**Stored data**
************

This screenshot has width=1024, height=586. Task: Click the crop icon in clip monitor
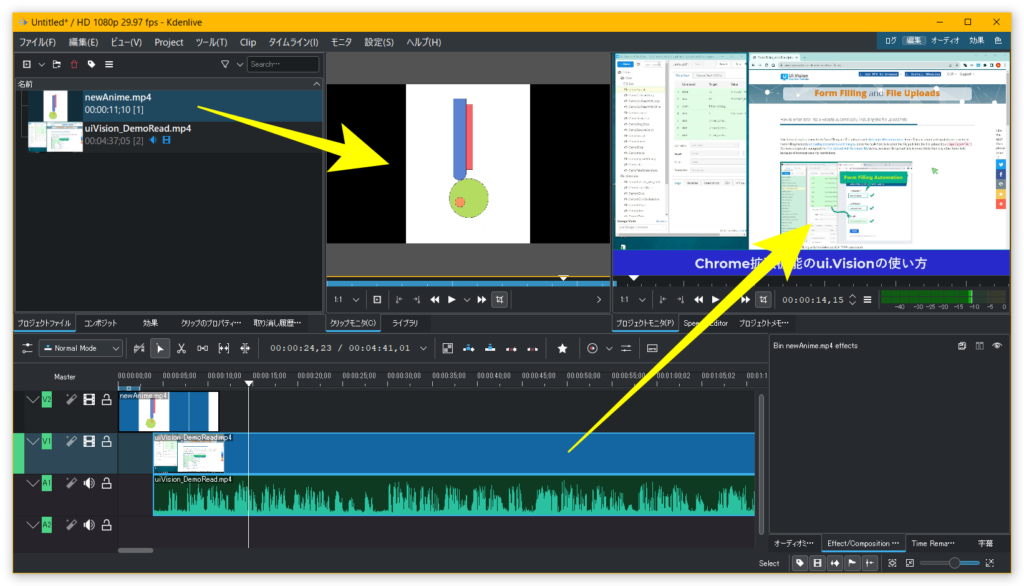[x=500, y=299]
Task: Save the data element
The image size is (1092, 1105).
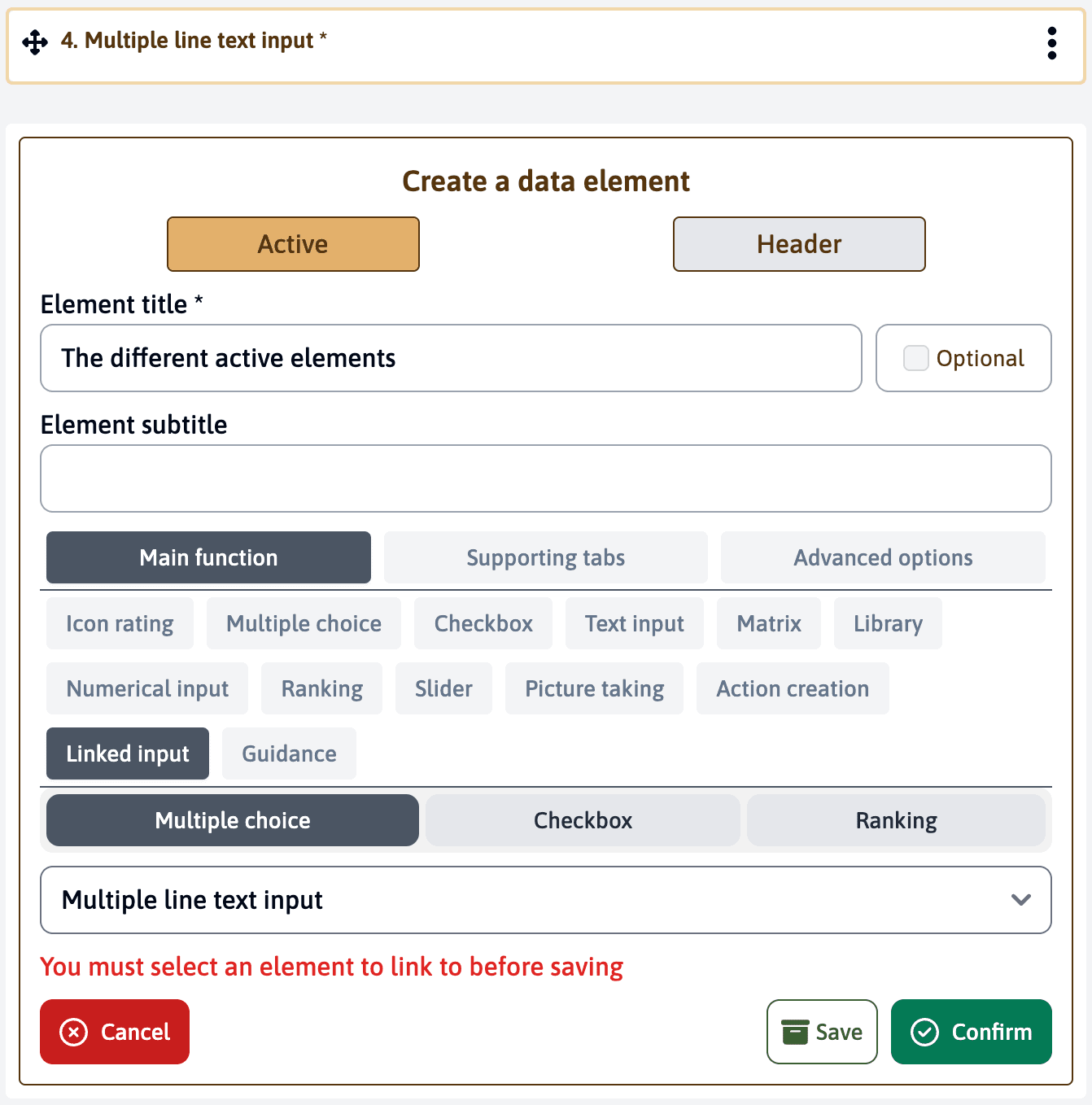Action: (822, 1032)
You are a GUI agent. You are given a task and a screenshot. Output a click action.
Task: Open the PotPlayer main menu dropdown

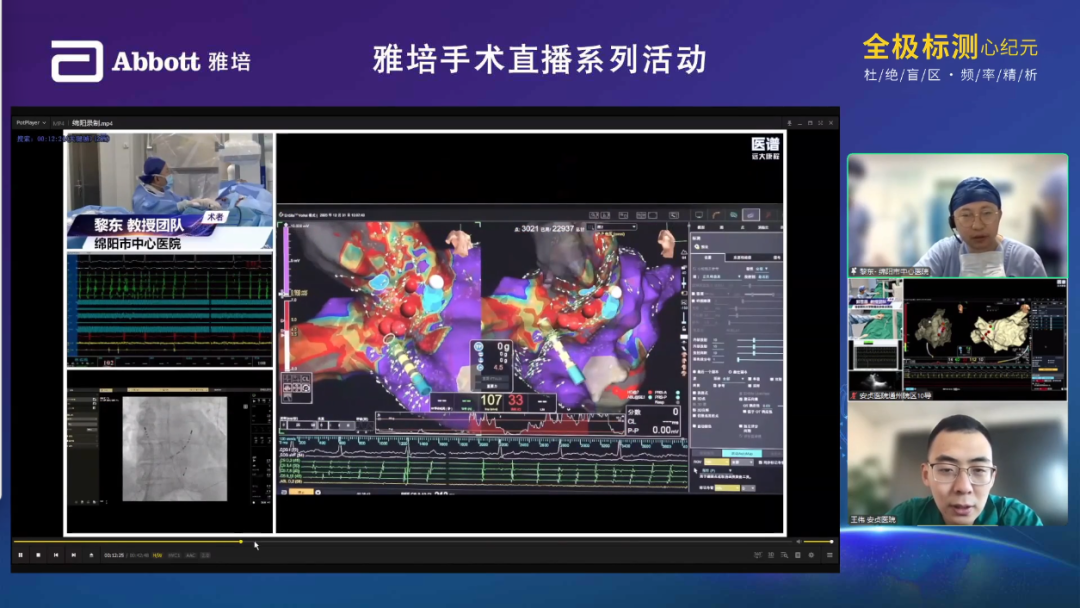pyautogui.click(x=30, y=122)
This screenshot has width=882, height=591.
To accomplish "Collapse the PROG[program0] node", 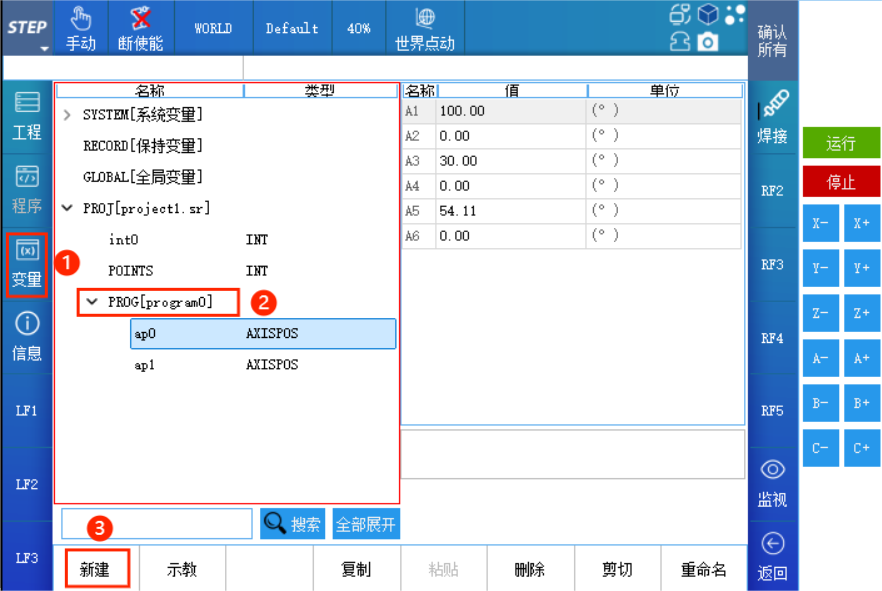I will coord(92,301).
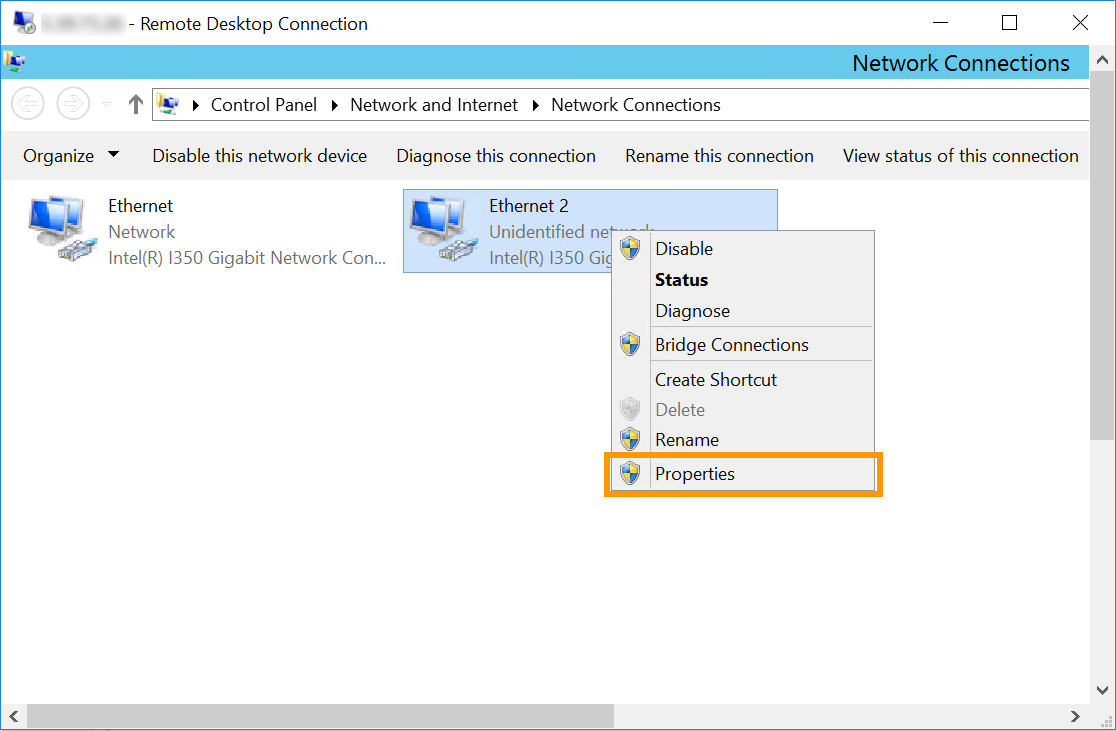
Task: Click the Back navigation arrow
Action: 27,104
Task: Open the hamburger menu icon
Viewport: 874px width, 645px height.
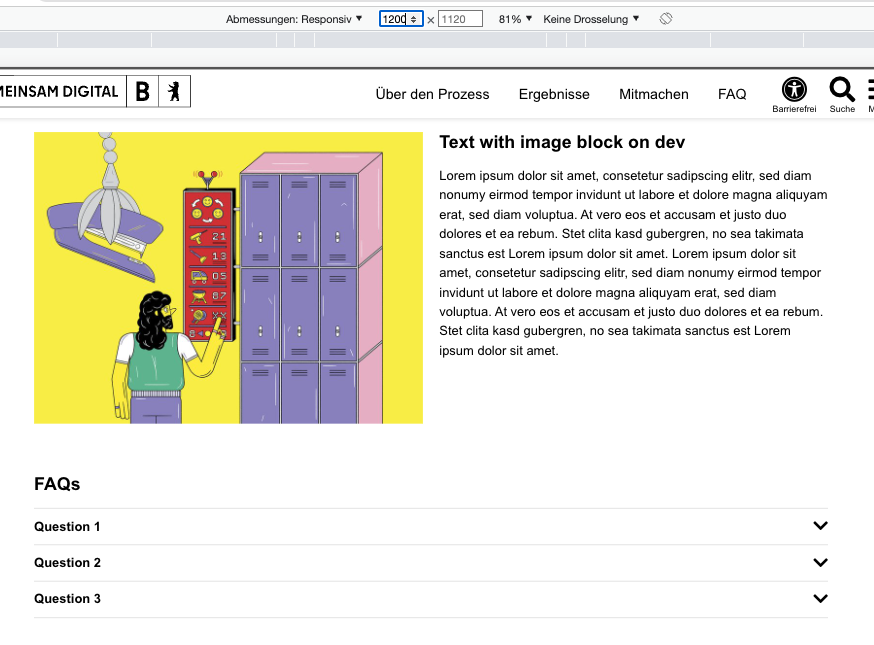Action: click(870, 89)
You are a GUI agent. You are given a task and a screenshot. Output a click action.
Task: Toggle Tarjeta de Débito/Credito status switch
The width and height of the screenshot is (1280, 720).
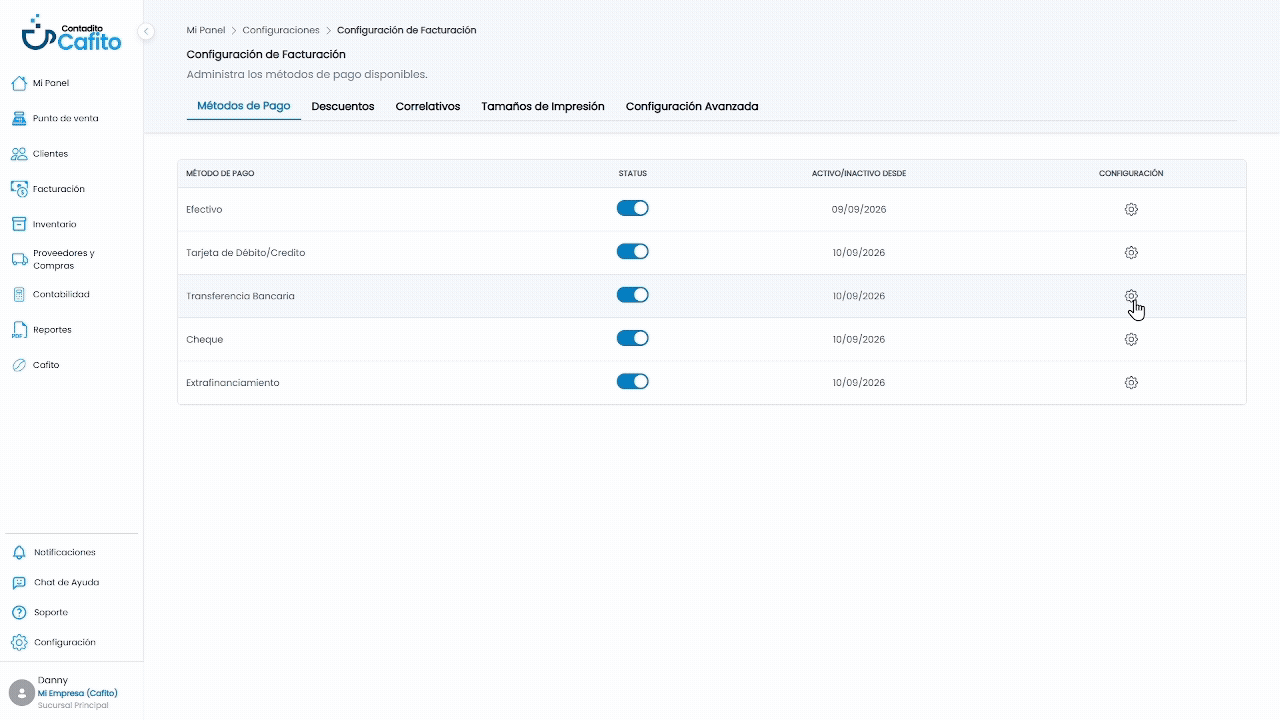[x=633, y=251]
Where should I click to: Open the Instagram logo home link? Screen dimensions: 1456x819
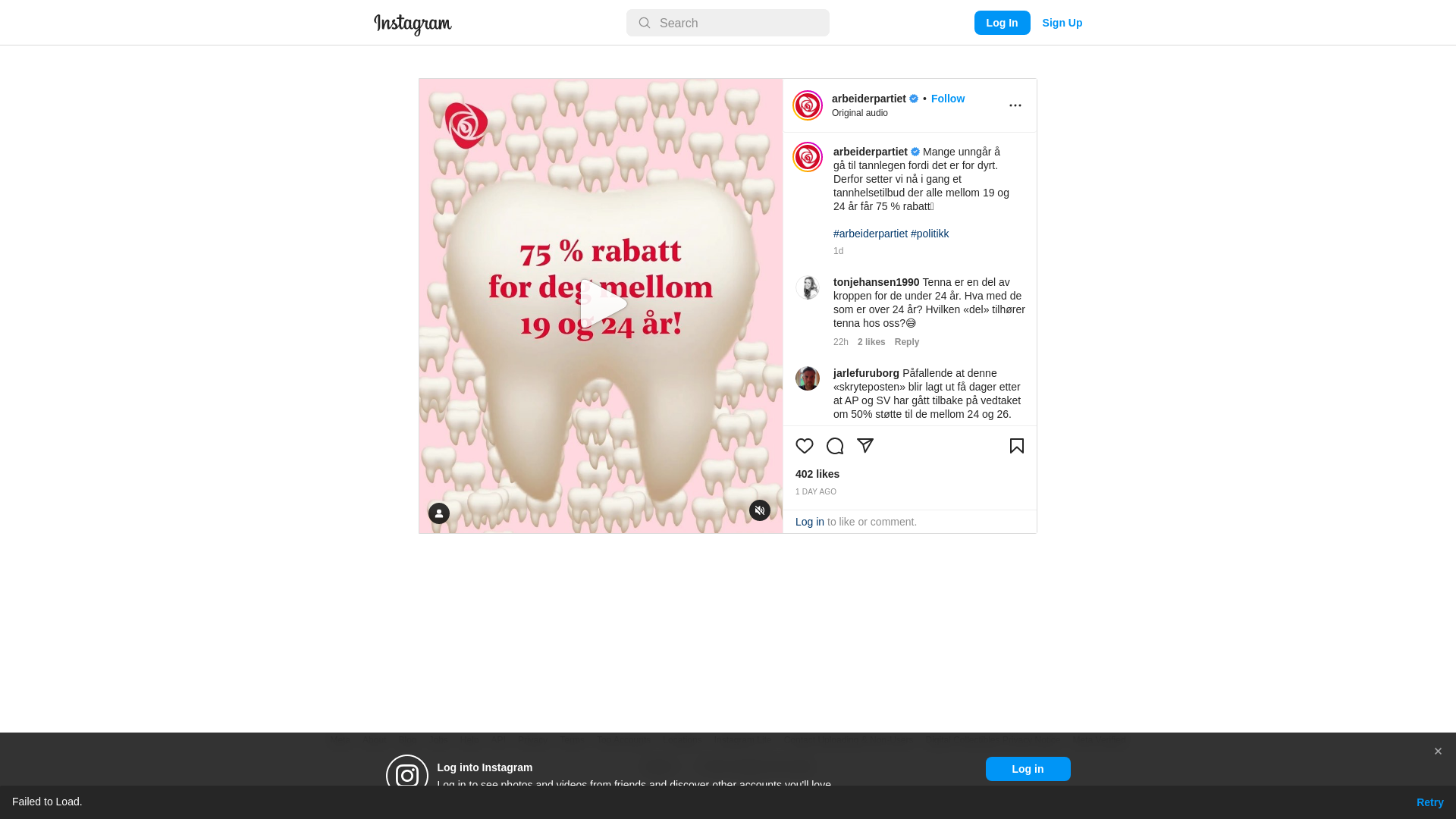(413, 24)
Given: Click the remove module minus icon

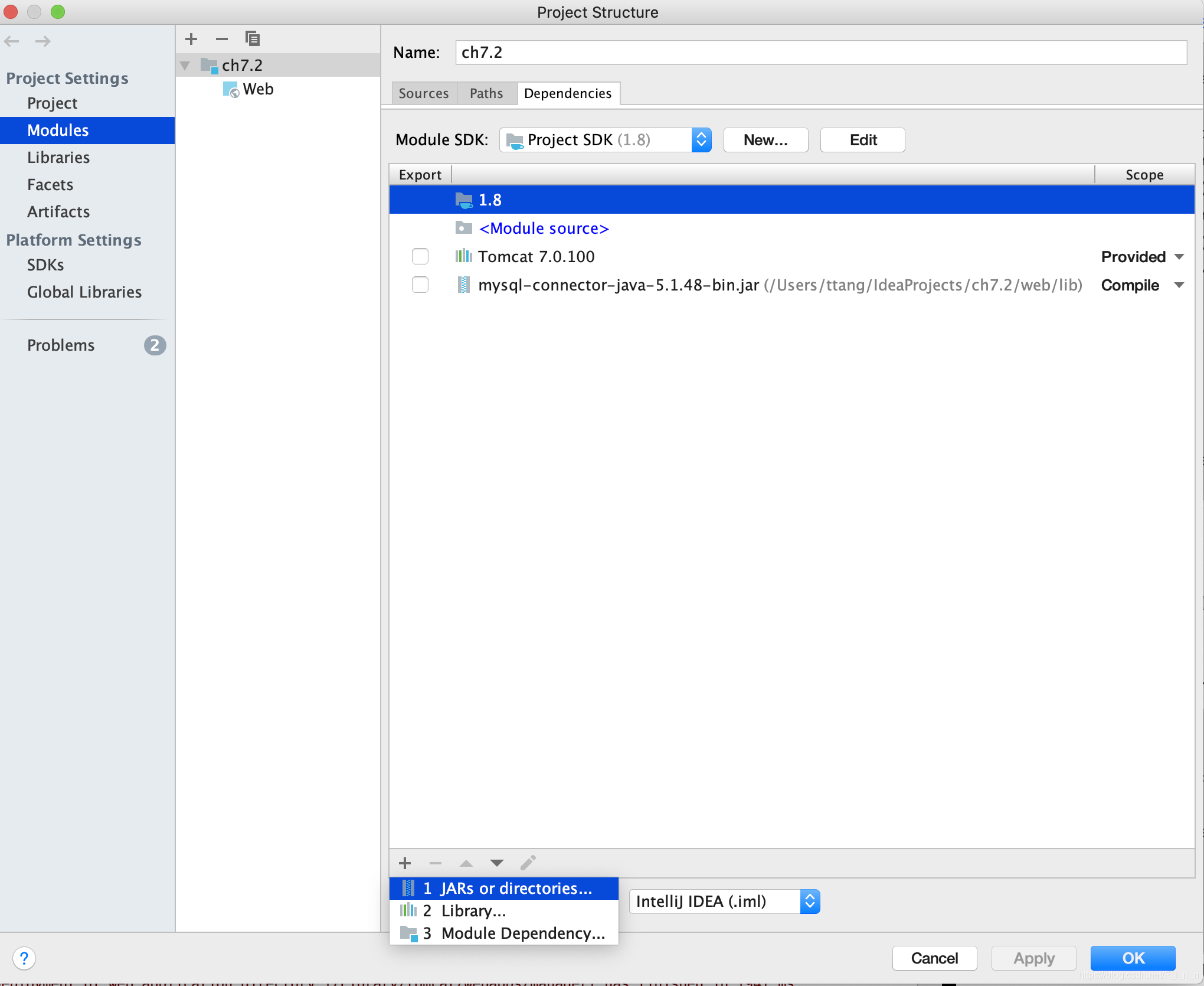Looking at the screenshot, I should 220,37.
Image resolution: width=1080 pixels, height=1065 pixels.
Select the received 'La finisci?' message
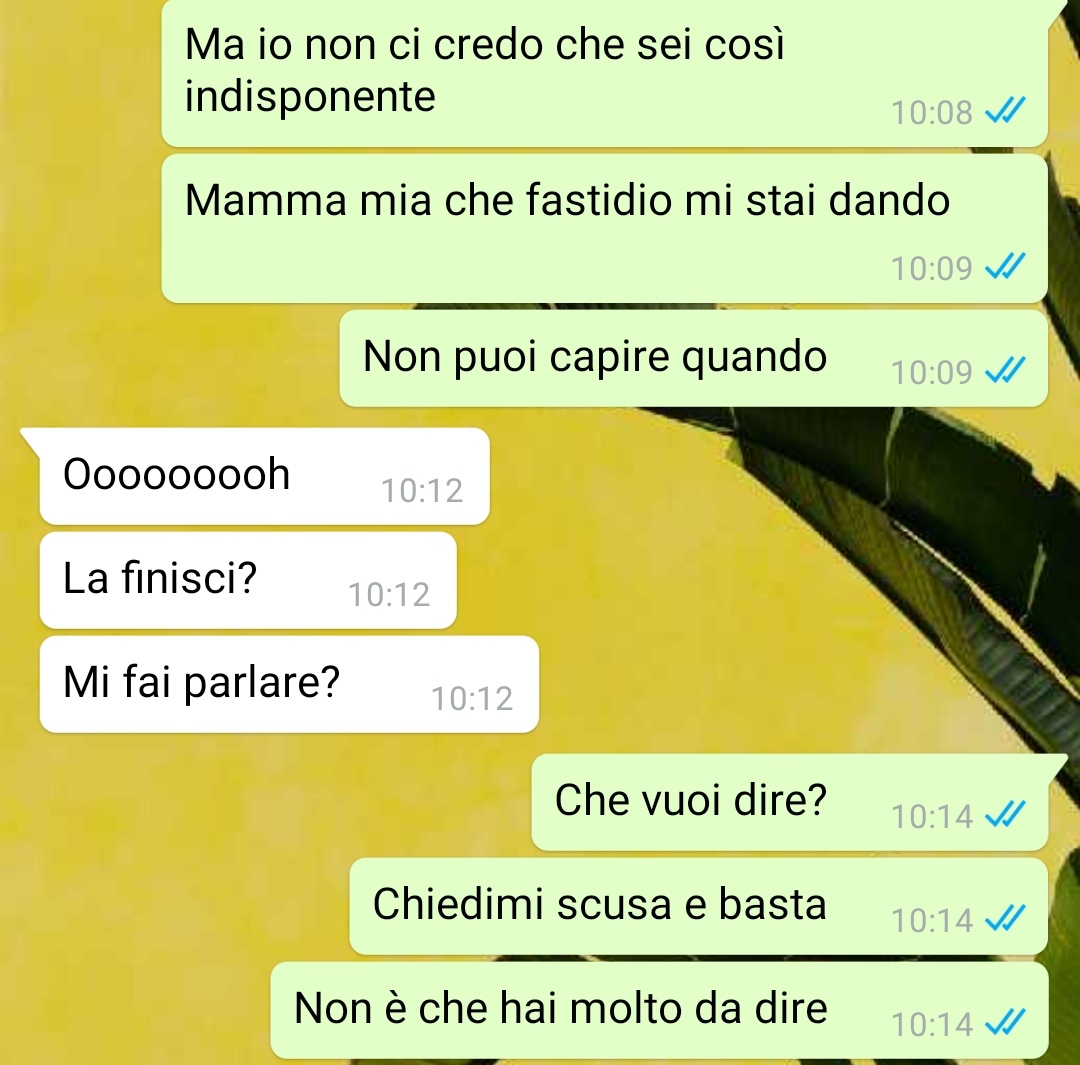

************

**Assignment**
When copying from the data above, begin at the line containing "The image size is (1092, 1105)." and end at the line containing "This screenshot has width=882, height=591."; return those lines exactly and leave all pictures behind.

**Solution to this task**
The image size is (1092, 1105).
Action: (822, 1032)
You are a GUI agent. You are given a task and a screenshot. Output a click action.
Task: Open the PotPlayer main menu dropdown

pyautogui.click(x=30, y=122)
This screenshot has width=882, height=591.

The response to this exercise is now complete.